Abe glanced back at the commando and saw that he was in position as well. The two levers had to be released at precisely the same time if they wanted to be on target with the net. The thing would electrify the second that something pulled against it, trying to break free.

"Set!" Abe called.

As he glanced back out into the rainy night above Lake Tashi, he saw the other chopper release its first net. He thought he could see Pinborough and a commando in the back, lying down just like him. The net seemed almost to float on the air, like a man-o'-war on the water. But it caught the lower half of the Dragon King's body and tangled around the beast instantly. The worm tried to rake it off with the eagle talons of its rear legs, and the moment it did so, the entire net sizzled and smoked.

Again, the dragon bucked at the air and screamed. The fire that gouted from its maw burned past the helicopter. Redfield shouted and jerked the stick to the left. Seconds later, they were hovering just above the Dragon King in the air.

"Now!" Redfield shouted.

Abe pressed the lever halfway with a loud clank, and the first net dropped away. It landed on the Dragon King's head, strung like cobwebs in its antlers. The sizzling and smoking began again, and the Dragon King kept screaming and bucking.

The other chopper started to maneuver to get back into place.
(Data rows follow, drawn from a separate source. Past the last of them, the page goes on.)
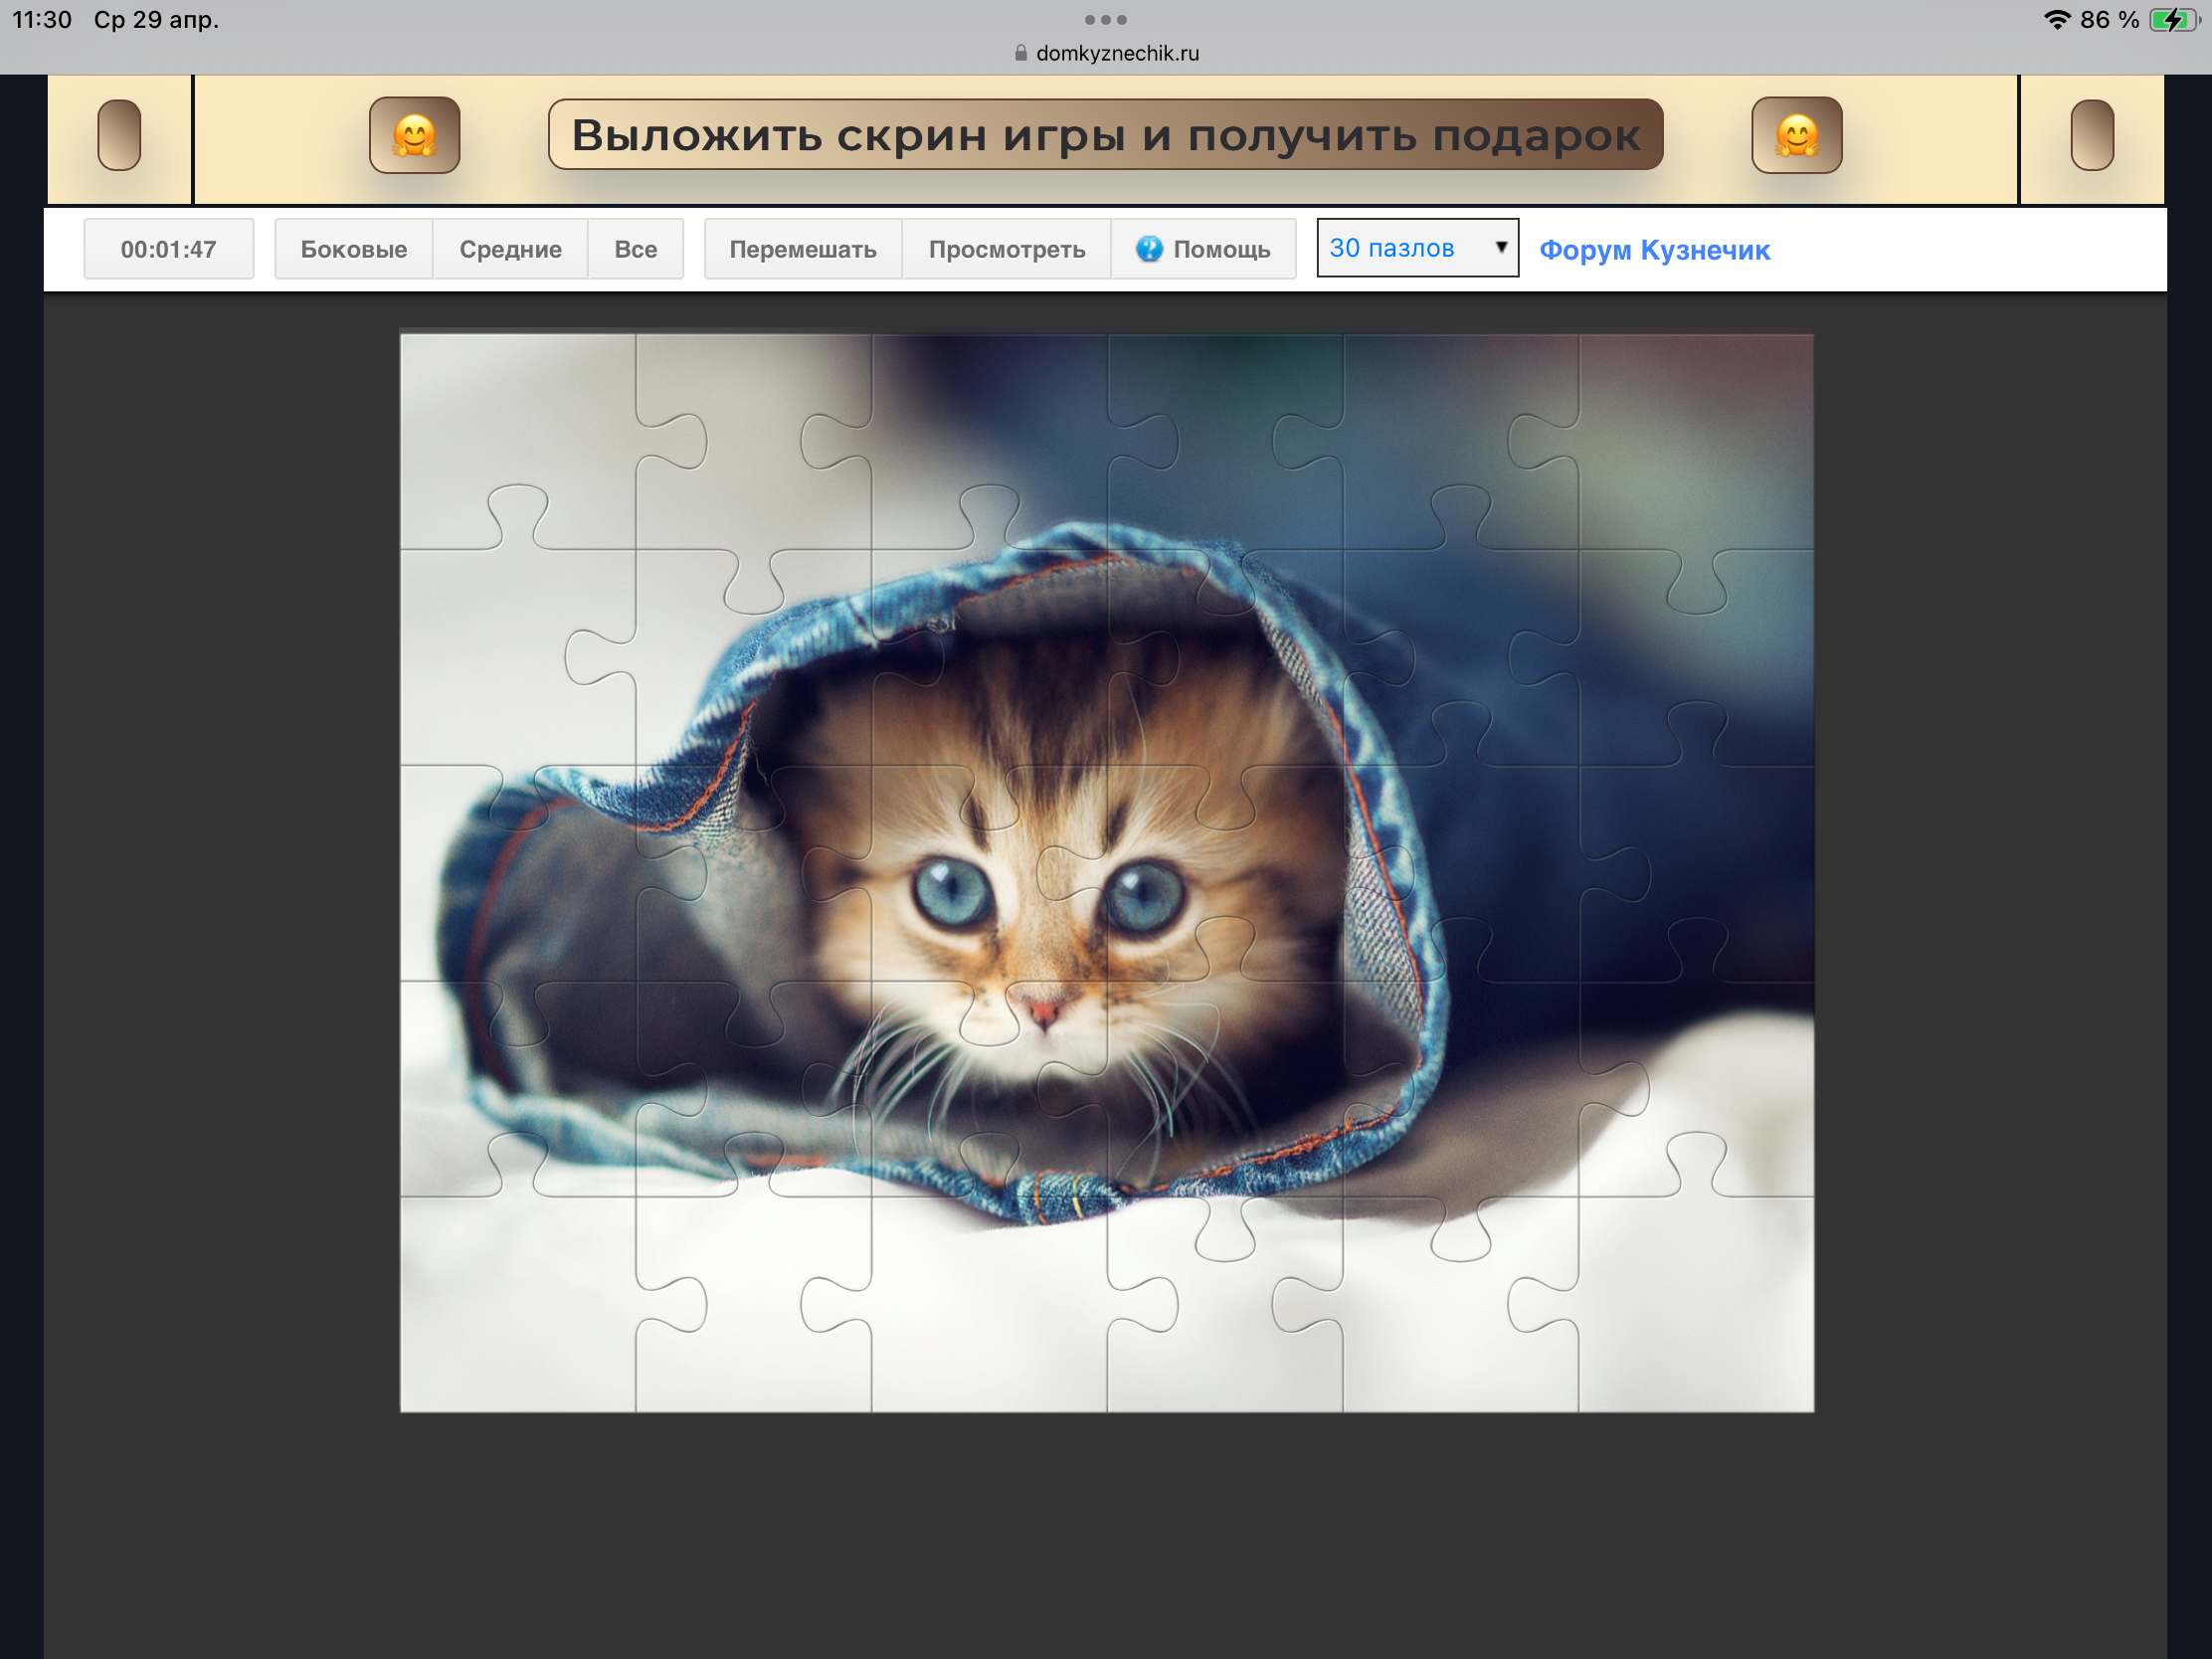Click the right hugging emoji button
The width and height of the screenshot is (2212, 1659).
[1796, 135]
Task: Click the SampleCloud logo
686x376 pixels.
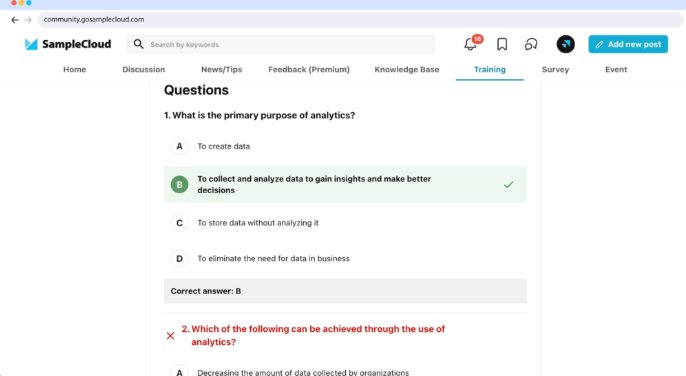Action: pyautogui.click(x=68, y=44)
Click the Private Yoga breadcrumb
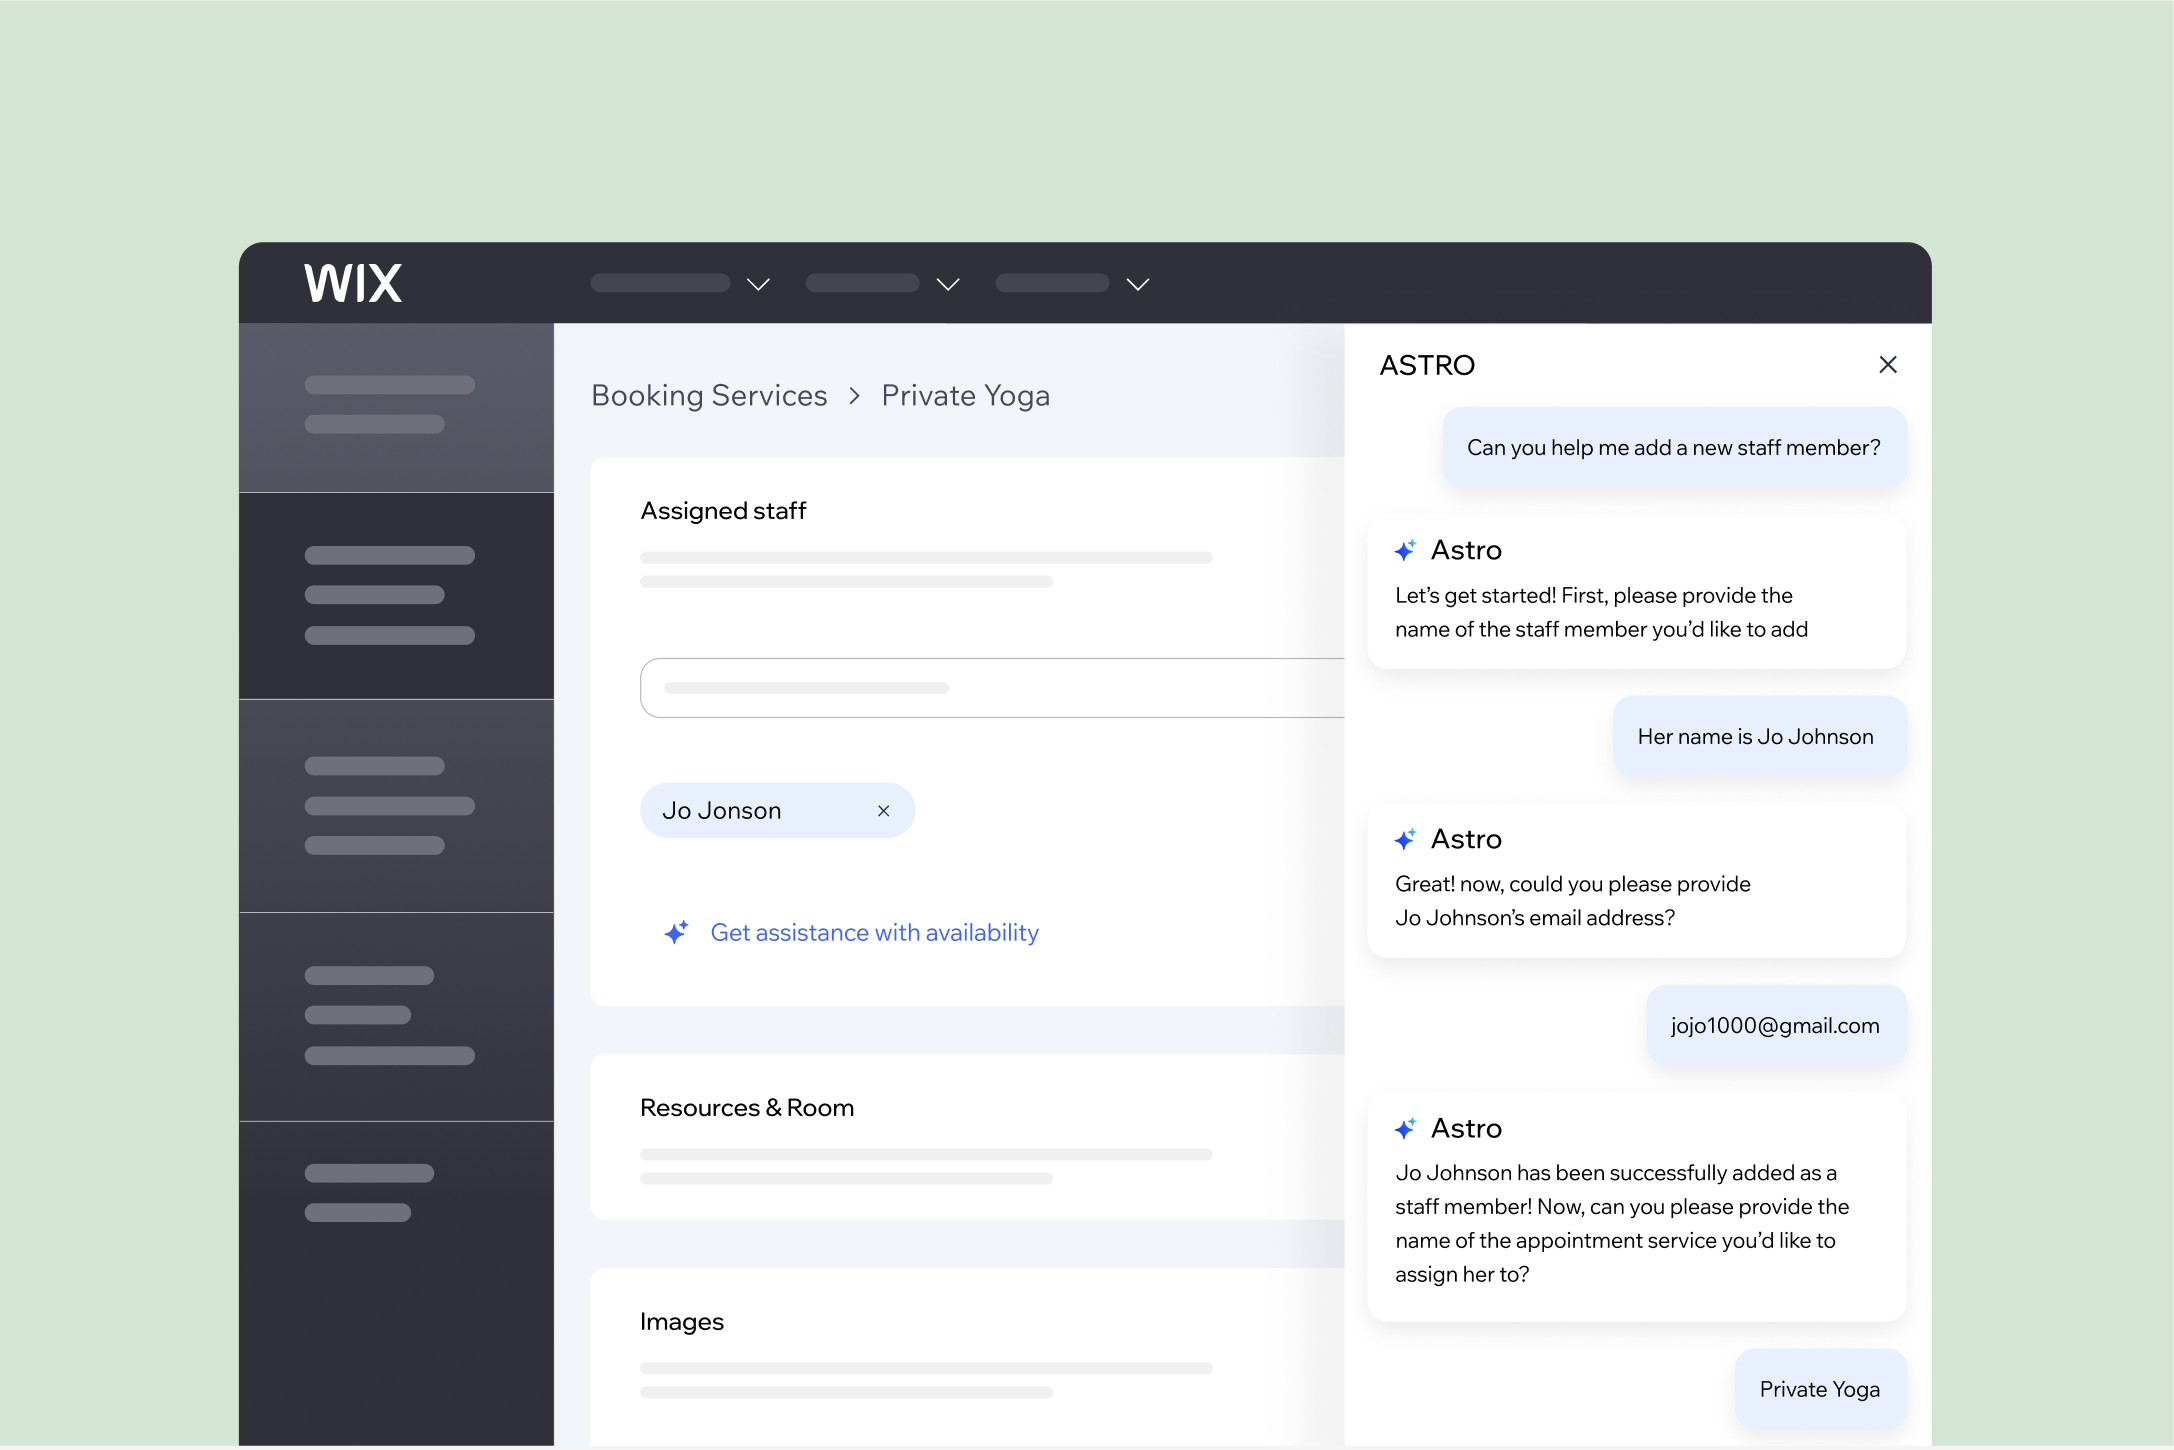 pyautogui.click(x=965, y=396)
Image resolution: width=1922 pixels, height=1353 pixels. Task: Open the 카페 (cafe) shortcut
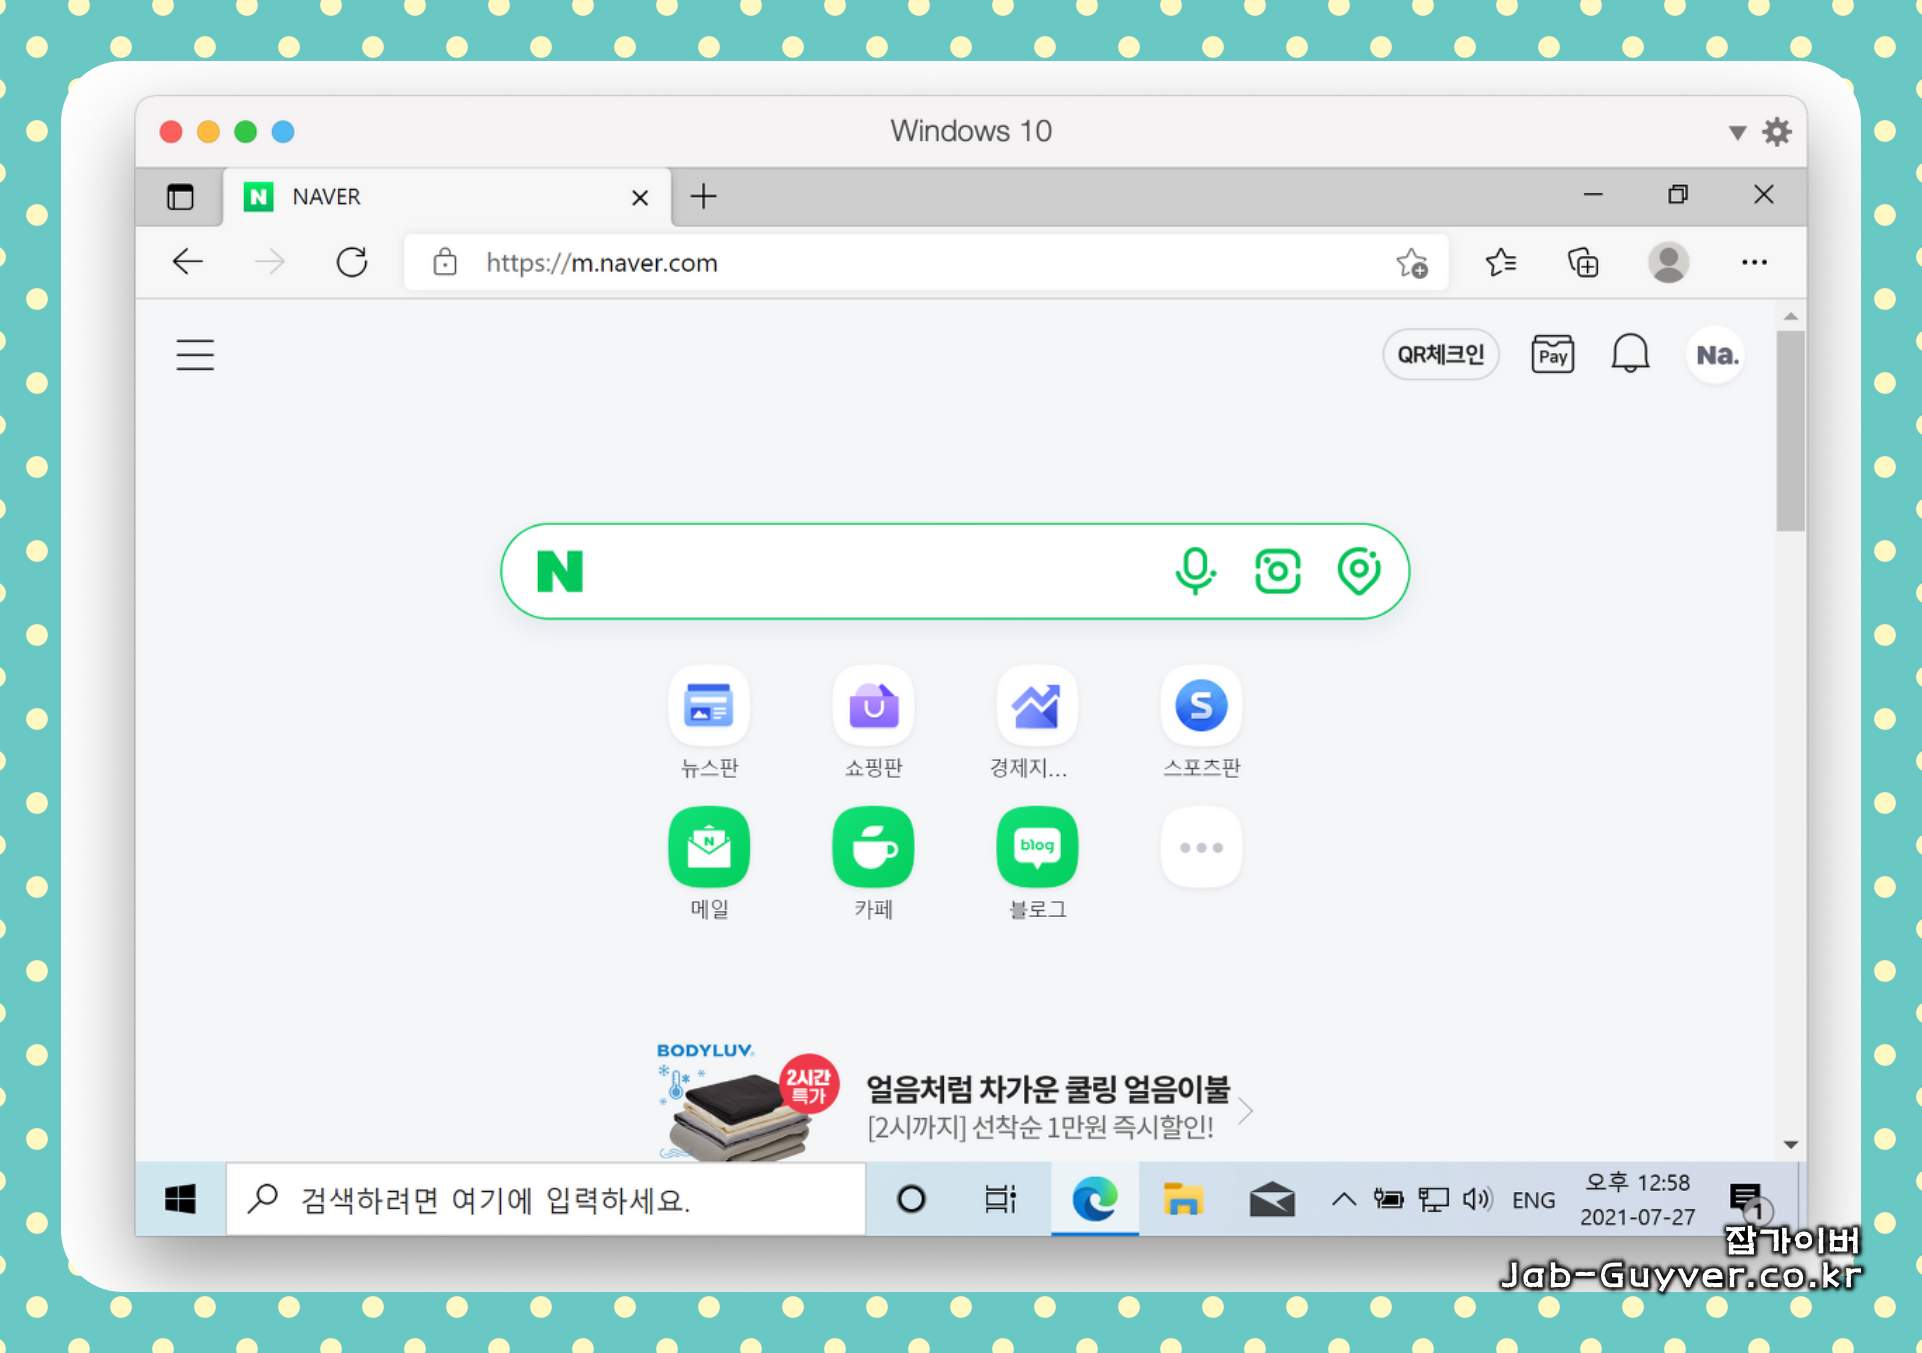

Abe saw Neil Pinborough kneeling just inside the open side door of the combat helicopter. He was shouting something, probably telling the pilot to hold her steady, and he had the bow in his hands. Quickly, he drew from the quiver one of the arrows that had killed Gui Xian and nocked it.

Even as the two helicopters danced away from one another, Abe caught one last glimpse of Pinborough loosing the arrow. He could barely track its flight, but then saw a black streak across one of the dragon's eyes. The arrow struck the gigantic, writhing sky serpent, and it squealed with a pain Abe had not heard from it before.

The dragon's left eye turned to silver.

It thrashed in pain and fury, tearing the electrified nets, reaching up to claw at its dead, silver eye. With a roar, it opened its jaws and spewed fire in a wide arc that caught the other helicopter in a tidal wave of flames.

Abe shouted some denial of what his eyes had seen. In the open rear compartment of the chopper, Pinborough and the commando were ablaze like some wicker effigies of men.

Then the chopper's fuel tank exploded. A conflagration of flame and metal careened from the sky and crashed into the steep mountain slope to the south of the lake.

Abe stared in horror. The dragon tore free of the net that covered the lower half of its body, and the entire length of the serpent whipped the air. It struck the tail of the chopper, dashing it from the sky.

Metal tore. Redfield swore as he tried to get the helicopter under control, but it hurtled toward the lake.

Abe fell.

The chopper spun away from him, and he tumbled end over end, down into the steaming, searing, sulfurous waters of Lake Tashi. He plunged into the water. The heat embraced him, and Abe cried out soundlessly as it rushed through his gills.

The impact had dulled his thoughts. He hung there, swaying in the water like a dead man, sure that the dragon's fire would boil him alive.

His vision blurred. Darkness encroached at the corners of his eyes. Then he saw something moving in the water. Small and gray-blue, translucent and swift. This was no dragon.

Barely conscious, he tried to focus his eyes...and saw the ghost of a child staring back at him. The girl smiled sweetly and waved at him as though they'd passed one another on the street. The spirit reached out and touched him, and Abe felt an electric jolt that brought him fully awake.

The little girl's ghost wasn't alone. Behind her were two boys, gray-blue shades of death, perfect and beautiful and innocent. Farther back in the water that still glowed with dragon fire from the depths of the lake, he saw so many others. Dozens. Perhaps hundreds. The children of the Nyenchen Tanghla mountain range.

And he knew.

These were the ghosts of all of those children who had been sacrificed to the Dragon King. Lost souls, lingering, waiting in this world for someone to release them at last, to destroy the worm.